BEGIN
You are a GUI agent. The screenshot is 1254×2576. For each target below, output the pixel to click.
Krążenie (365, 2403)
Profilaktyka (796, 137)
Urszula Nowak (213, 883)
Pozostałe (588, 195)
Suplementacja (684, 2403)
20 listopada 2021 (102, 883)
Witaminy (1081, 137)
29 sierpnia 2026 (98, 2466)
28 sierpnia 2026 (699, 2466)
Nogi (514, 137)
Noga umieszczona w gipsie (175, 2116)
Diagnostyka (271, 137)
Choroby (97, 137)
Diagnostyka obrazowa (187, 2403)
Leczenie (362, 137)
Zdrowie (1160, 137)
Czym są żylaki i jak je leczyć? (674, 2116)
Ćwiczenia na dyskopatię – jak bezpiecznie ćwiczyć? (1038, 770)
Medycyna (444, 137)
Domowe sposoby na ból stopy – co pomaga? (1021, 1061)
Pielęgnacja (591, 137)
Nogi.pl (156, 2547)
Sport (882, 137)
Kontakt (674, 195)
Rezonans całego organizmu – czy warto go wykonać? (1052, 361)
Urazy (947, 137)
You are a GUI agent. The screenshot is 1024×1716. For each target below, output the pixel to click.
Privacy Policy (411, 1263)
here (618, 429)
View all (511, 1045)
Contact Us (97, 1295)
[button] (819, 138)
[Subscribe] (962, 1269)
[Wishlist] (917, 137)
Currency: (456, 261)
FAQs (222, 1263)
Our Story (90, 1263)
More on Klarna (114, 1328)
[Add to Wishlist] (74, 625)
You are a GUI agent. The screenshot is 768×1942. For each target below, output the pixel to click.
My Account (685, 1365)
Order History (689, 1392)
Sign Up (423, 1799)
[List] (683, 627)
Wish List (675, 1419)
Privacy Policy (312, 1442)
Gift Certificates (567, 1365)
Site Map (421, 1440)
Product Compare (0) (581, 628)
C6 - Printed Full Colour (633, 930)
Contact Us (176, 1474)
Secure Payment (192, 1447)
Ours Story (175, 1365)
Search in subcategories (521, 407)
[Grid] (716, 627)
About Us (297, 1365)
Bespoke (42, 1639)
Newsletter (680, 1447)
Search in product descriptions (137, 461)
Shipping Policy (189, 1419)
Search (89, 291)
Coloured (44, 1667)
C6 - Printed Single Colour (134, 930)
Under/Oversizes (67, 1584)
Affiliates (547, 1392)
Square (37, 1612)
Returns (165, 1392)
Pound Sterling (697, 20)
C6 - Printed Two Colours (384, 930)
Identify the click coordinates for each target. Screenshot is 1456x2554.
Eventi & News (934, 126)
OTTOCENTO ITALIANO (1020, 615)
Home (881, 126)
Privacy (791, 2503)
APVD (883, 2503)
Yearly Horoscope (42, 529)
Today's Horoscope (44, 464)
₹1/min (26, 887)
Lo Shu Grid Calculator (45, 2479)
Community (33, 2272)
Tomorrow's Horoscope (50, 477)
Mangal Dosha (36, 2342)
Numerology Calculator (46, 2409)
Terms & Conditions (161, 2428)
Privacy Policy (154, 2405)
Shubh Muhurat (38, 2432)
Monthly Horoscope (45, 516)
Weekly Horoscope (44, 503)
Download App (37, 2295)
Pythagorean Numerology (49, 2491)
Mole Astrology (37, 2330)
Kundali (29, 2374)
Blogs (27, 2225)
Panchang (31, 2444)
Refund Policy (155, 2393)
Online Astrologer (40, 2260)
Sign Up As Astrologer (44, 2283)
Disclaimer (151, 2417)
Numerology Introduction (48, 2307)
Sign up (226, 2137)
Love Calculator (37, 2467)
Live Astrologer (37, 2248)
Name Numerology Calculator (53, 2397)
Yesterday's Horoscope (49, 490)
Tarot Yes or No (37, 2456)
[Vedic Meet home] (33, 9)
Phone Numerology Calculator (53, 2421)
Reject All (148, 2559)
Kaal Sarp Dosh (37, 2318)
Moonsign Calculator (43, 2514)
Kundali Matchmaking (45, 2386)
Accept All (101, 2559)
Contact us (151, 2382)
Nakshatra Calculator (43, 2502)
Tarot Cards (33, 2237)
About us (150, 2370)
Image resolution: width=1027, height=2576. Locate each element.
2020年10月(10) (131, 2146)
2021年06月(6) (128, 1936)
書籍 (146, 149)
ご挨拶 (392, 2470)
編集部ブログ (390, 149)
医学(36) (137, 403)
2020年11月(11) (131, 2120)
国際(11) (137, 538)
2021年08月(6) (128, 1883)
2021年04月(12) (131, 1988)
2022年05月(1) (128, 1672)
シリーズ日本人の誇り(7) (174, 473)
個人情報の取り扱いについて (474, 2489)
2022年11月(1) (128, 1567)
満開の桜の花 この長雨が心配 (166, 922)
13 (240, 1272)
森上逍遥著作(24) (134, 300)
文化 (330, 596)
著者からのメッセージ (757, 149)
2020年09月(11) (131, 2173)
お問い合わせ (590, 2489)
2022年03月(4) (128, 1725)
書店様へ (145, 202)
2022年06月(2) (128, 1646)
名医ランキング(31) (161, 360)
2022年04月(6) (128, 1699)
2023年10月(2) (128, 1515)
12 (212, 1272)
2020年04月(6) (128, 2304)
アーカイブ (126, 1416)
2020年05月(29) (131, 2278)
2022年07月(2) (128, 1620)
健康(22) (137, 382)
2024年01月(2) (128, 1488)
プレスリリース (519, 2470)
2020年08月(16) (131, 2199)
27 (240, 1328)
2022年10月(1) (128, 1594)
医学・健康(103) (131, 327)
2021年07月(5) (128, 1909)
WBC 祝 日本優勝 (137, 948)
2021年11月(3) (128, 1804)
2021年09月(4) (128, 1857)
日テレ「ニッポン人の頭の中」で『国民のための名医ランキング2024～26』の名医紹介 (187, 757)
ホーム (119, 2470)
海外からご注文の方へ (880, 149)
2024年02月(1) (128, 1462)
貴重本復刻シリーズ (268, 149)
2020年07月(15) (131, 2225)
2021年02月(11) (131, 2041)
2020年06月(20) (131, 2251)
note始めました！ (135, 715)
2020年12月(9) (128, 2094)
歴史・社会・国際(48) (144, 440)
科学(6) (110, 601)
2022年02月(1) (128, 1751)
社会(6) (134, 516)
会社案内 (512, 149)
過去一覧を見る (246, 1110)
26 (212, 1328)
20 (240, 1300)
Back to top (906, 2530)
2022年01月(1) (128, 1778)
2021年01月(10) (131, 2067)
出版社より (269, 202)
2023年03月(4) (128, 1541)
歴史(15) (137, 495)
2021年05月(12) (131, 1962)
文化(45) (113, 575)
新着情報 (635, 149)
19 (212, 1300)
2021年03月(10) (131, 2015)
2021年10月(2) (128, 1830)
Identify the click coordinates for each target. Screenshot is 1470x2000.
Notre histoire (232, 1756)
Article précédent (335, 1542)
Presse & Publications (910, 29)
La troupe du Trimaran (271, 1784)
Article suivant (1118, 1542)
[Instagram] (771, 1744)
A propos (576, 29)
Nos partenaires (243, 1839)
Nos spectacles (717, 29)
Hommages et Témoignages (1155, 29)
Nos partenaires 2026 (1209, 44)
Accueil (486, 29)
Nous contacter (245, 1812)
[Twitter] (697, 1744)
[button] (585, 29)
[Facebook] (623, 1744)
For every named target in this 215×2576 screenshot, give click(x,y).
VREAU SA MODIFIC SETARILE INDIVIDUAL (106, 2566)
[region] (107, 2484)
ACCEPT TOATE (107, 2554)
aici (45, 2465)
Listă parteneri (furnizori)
END
Extract every line from the one containing "For every named" to the end of the entries, including both of those lines, exactly as given and with nothing added.

For every named target in this 215×2576 screenshot, give click(x,y).
VREAU SA MODIFIC SETARILE INDIVIDUAL (106, 2566)
[region] (107, 2484)
ACCEPT TOATE (107, 2554)
aici (45, 2465)
Listă parteneri (furnizori)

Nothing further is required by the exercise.